APPELLATE JURISDICTION
"Pursuant to 28 U.S.C. §§ 158(a) and (b), the Panel may hear appeals from ‘final judgments, orders, and decrees[.]’ " Fleet Data Processing Corp. v. Branch (In re Bank of New Eng. Corp.), 218 B.R. 643, 645 (1st Cir. BAP 1998) ; see also Bullard v. Blue Hills Bank, ––– U.S. ––––, 135 S. Ct. 1686, 1692, 1695, 191 L.Ed.2d 621 (2015) (discussing the Panel's jurisdiction to hear bankruptcy appeals under 28 U.S.C. § 158(a) ). An order granting relief from stay is a final, appealable order. See Pinpoint IT Servs., LLC v. Landrau Rivera (In re Atlas IT Exp. Corp.), 761 F.3d 177, 182 (1st Cir. 2014) ("Orders granting stay relief are orders ‘disposing of a discrete dispute’ and so are final and appealable as of right ...."). Therefore, the Stay Relief Order is a final order, and we have jurisdiction to hear this appeal.
At the Panel's request, the parties submitted supplemental briefs addressing jurisdictional concerns relating to mootness and appellate standing. We are satisfied that there are no jurisdictional impediments to our review of the Stay Relief Order. We conclude that the appeal has not been rendered moot by the Debtor's disbursement of the Remaining Estate Property to S & S because S & S can be ordered to disgorge those funds. Therefore, the record does not reflect that the Stay Relief Order has been "implemented to the degree" that we are unable to afford "meaningful appellate relief." See Hicks, Muse & Co. v. Brandt (In re Healthco Int'l, Inc. ), 136 F.3d 45, 48 (1st Cir. 1998). We also conclude that the question of Mission's appellate standing does not restrict our jurisdiction. Mission asserts that its pecuniary interests have been directly harmed by the Stay Relief Order, which resulted in the disbursement of assets that "would otherwise have been available to satisfy" Mission's claim. See Donarumo v. Furlong (In re Furlong), 660 F.3d 81, 86 (1st Cir. 2011) (holding that appellate standing in bankruptcy cases "is limited to ‘persons aggrieved,’ that is, persons whose pecuniary interests are adversely affected by the challenged order") (citation omitted). We conclude, however, that the standing issue and the substantive issue of whether S & S waived its lien on the Remaining Estate Property as part of the sale proceedings are closely intertwined. If S & S retained its lien, Mission could not demonstrate direct pecuniary harm because its purported administrative claim would not trump S & S's secured claim. Mindful of the First Circuit's preference for deciding cases on the merits, see McKeague v. One World Techs., Inc., 858 F.3d 703, 707 (1st Cir. 2017), we proceed to the merits of this appeal. See Davis v. Cox, 356 F.3d 76, 92 n.15 (1st Cir. 2004) (advancing to the substantive issue on appeal where the substantive issue and standing issues were "closely intertwined").
STANDARD OF REVIEW
We review the bankruptcy court's findings of fact for clear error and its conclusions of law de novo. Jeffrey P. White & Assocs., P.C. v. Fessenden (In re Wheaton), 547 B.R. 490, 496 (1st Cir. BAP 2016) (citation omitted). "Whether the bankruptcy court had subject matter jurisdiction is a legal question subject to de novo review." Whispering Pines Estates, Inc. v. Flash Island, Inc. (In re Whispering Pines Estates, Inc.), 369 B.R. 752, 757 (1st Cir. BAP 2007).
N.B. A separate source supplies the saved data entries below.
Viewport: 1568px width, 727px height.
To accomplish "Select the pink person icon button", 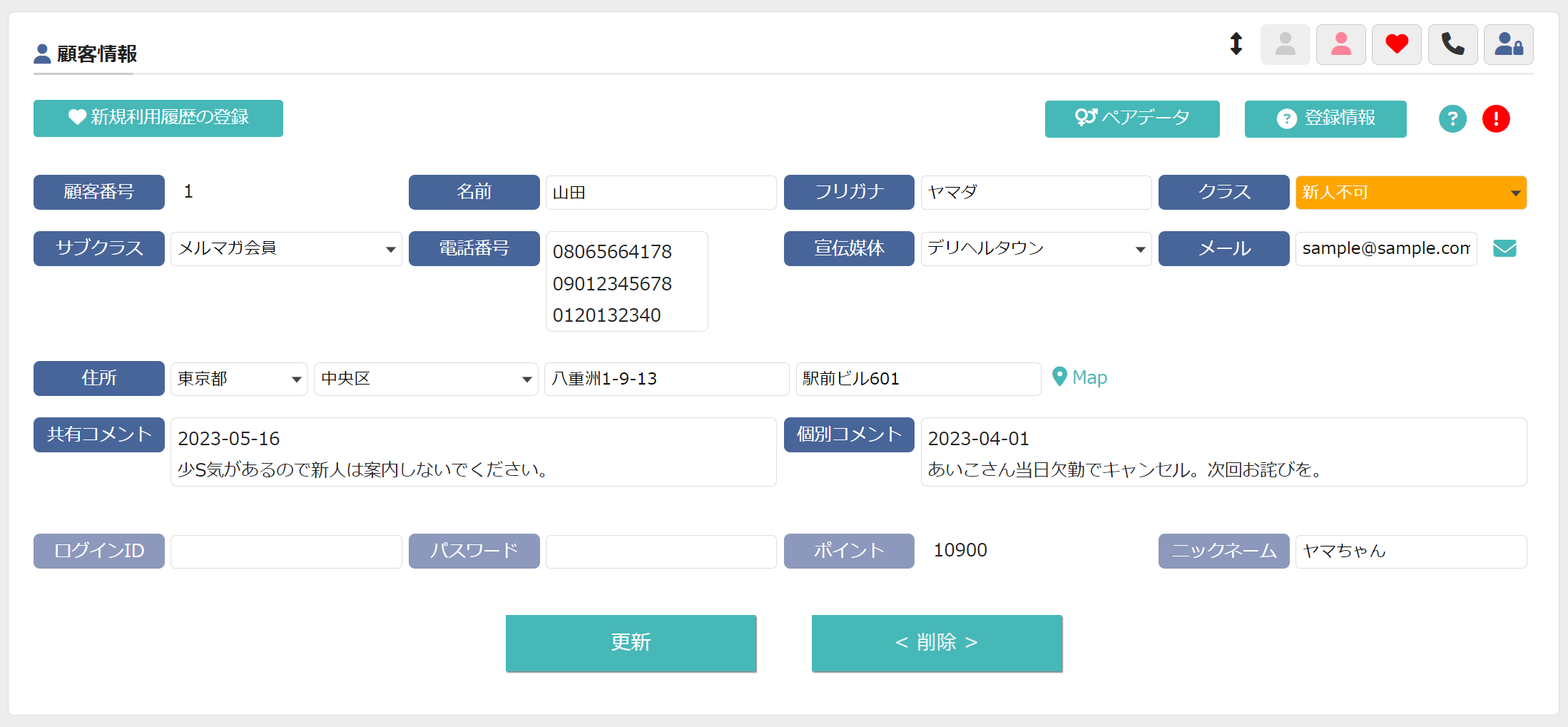I will pos(1340,44).
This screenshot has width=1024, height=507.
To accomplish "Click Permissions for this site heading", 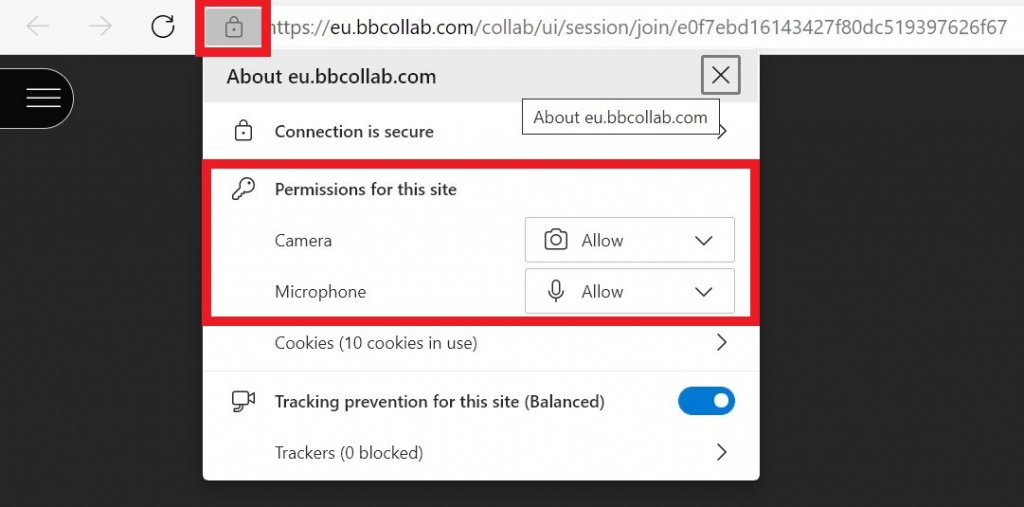I will point(366,189).
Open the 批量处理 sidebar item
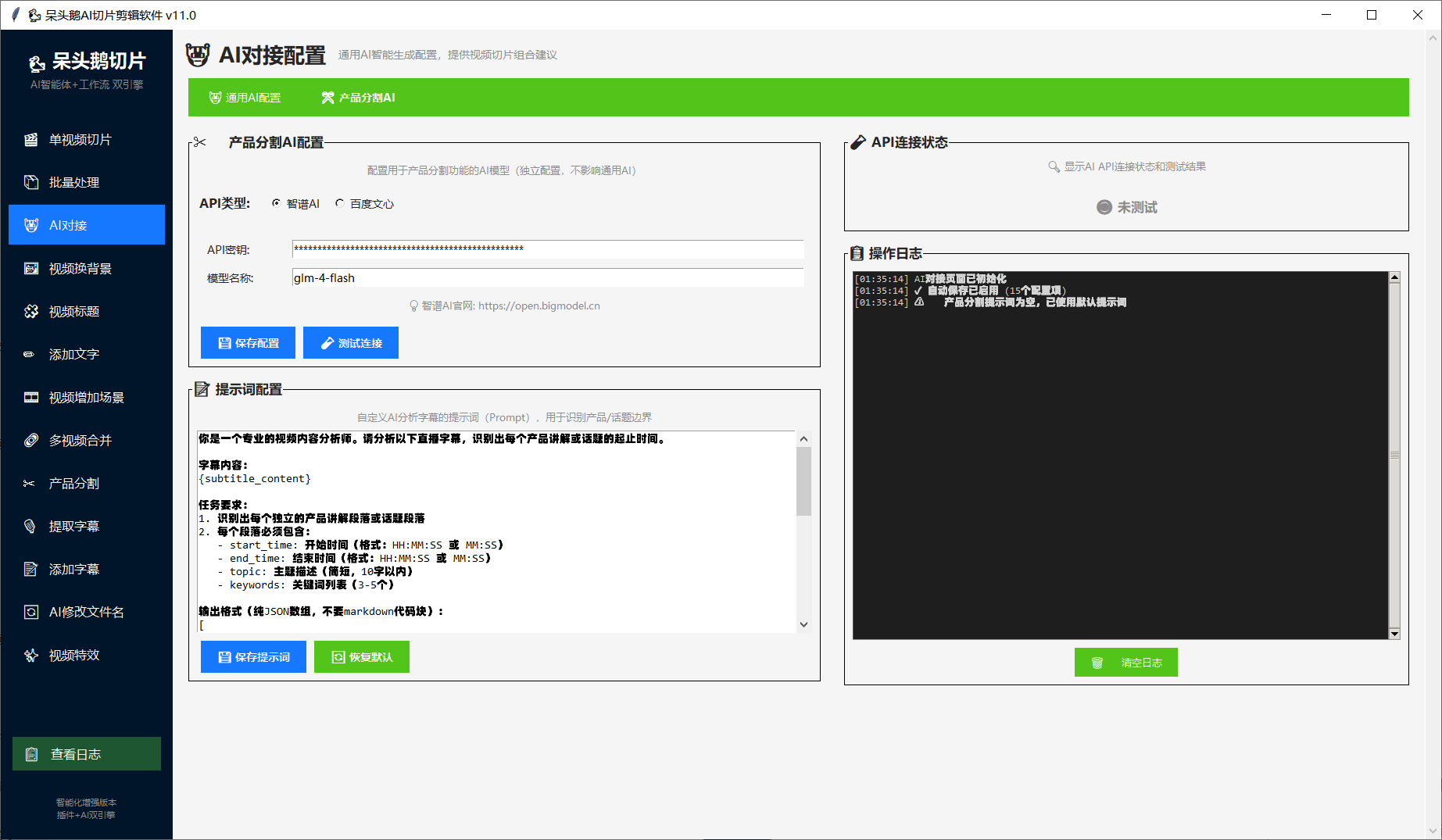The width and height of the screenshot is (1442, 840). [73, 183]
Orders granting relief from the automatic stay are usually reviewed for abuse of discretion. Mercado v. Combined Invs., LLC (In re Mercado), 523 B.R. 755, 761 (1st Cir. BAP 2015) (citing Aguiar v. Interbay Funding, LLC (In re Aguiar), 311 B.R. 129, 132 (1st Cir. BAP 2004) ). An abuse of discretion occurs when a court "relies upon an improper factor, neglects a factor entitled to substantial weight, or considers the correct mix of factors but makes a clear error of judgment in weighing them." Bacardí Int'l Ltd. v. V. Suárez & Co., 719 F.3d 1, 9 (1st Cir. 2013) (citation omitted). However, appellate courts "review de novo contentions that present an issue of law regarding stay relief." Kronemyer v. Am. Contractors Indem. Co. (In re Kronemyer), 405 B.R. 915, 919 (9th Cir. BAP 2009) (reviewing de novo the bankruptcy court's determination that the party seeking relief from stay had an interest in property that was affected by the automatic stay) (citation omitted).
DISCUSSION
I. Whether the Bankruptcy Court Erred in Concluding It Had Jurisdiction to Consider the Stay Relief Motion
A. The Divestiture Rule Generally
Generally, a notice of appeal divests the lower court of jurisdiction over those matters on appeal. See Griggs v. Provident Consumer Discount Co., 459 U.S. 56, 58, 103 S.Ct. 400, 74 L.Ed.2d 225 (1982). "The filing of a notice of appeal is an event of jurisdictional significance—it confers jurisdiction on the court of appeals and divests the district court of its control over those aspects of the case involved in the appeal." Id. (citations omitted); see also Watson v. Boyajian (In re Watson), 403 F.3d 1, 6 (1st Cir. 2005) (citing Griggs ). This principle, known as the "divestiture rule," is a judge-made doctrine designed to promote judicial economy and prevent the confusion that would result from two courts addressing the same issue. 20 James Wm. Moore, Moore's Federal Practice: Civil ¶ 303.32[1] (3d ed. 2009); see also Neary v. Padilla (In re Padilla), 222 F.3d 1184, 1190 (9th Cir. 2000) (citations omitted); In re Whispering Pines, 369 B.R. at 759 (citations omitted). "The divestiture of jurisdiction rule is, however, not a per se rule." United States v. Rodgers, 101 F.3d 247, 251 (2d Cir. 1996). "[I]ts application is guided by concerns of efficiency and is not automatic." Id. (citations omitted). "Whatever the superficial attractiveness of a per se rule that filing of a notice of appeal automatically divests the district court of jurisdiction as to matters covered by the notice, such a rule is subject to abuse, and [the court's] application of the divestiture rule must be faithful to the principle of judicial economy from which it springs." Id.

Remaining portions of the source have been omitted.